Once Fall Out Boy started playing, I forgot about all that weak shit. There just aren’t words to adequately describe how well these guys can work a crowd. Bodies got moving. Pits were moshed. Sweat-slicked eyeliner and greasy black hair dye stained every t-shirt in sight.
And in between each song, Pete Wentz and Patrick Stump traded bon mots and showered everyone in attendance with praise, just for being at the show. “All of this, we do it for our fans” was a common refrain. “You make all this possible,” even moreso. And they made a point to stalk the merch table afterwards, autographing records and doing the aw-shucks thing with any fan who came up to shake their hands or give them a hug.

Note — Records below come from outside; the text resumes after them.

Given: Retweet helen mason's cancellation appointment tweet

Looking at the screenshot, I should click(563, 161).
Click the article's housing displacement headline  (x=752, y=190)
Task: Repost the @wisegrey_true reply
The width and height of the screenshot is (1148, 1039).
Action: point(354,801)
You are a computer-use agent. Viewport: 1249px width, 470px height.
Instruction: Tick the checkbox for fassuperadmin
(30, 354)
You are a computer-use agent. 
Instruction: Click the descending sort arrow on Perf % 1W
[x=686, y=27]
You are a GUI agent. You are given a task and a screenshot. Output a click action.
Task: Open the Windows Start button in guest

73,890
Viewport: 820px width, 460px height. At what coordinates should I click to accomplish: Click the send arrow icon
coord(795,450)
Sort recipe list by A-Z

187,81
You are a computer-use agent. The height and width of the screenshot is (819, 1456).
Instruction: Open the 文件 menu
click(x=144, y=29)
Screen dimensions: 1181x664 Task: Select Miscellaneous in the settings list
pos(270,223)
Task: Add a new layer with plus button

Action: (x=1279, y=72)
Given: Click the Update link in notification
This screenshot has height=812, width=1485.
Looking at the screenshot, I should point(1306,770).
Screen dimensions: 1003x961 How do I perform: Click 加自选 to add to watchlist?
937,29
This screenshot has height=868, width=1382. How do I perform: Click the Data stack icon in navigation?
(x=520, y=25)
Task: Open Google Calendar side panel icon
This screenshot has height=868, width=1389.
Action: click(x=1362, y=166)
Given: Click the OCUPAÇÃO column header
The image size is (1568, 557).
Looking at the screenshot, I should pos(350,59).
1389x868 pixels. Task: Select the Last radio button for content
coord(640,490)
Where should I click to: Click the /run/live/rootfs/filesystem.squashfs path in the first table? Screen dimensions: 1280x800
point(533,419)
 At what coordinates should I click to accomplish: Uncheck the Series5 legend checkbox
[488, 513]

There’s a real sense of solidarity and togetherness in the pop-punk scene that I’ve yet to see replicated anywhere else. I think it’s especially hard not to form emotional attachments to these types of bands after seeing a spectacular live show, which makes “the scene” a particularly bewildering and alien place for those unfamiliar.
The song I posted today is from their debut studio LP, Take This to Your Grave. This is the early, gritty Fall Out Boy that often gets forgotten for the slickly polished group they became in the albums after. But a decade later, this album still hasn’t lost its sense of urgency, and the hooks will make you want to headbang in the most unlikely of places. (Right now in the newsroom, for instance.)
Take This to Your Grave dropped in 2003 and went certified Gold, but that success was no accident. Major financial backing from a deal with Island Records helped, but the group had already laid the groundwork for their super-fervent fanbase through their hands-on approach to their online messageboards, and unforgettable shows like the one I saw.
If there’s one important thing to keep in mind about Fall Out Boy, it’s this: However you feel about them, their commercial success wasn’t the result of a well-oiled A&R machine, or because their label threw a pile of money at them. They earned every bit of it.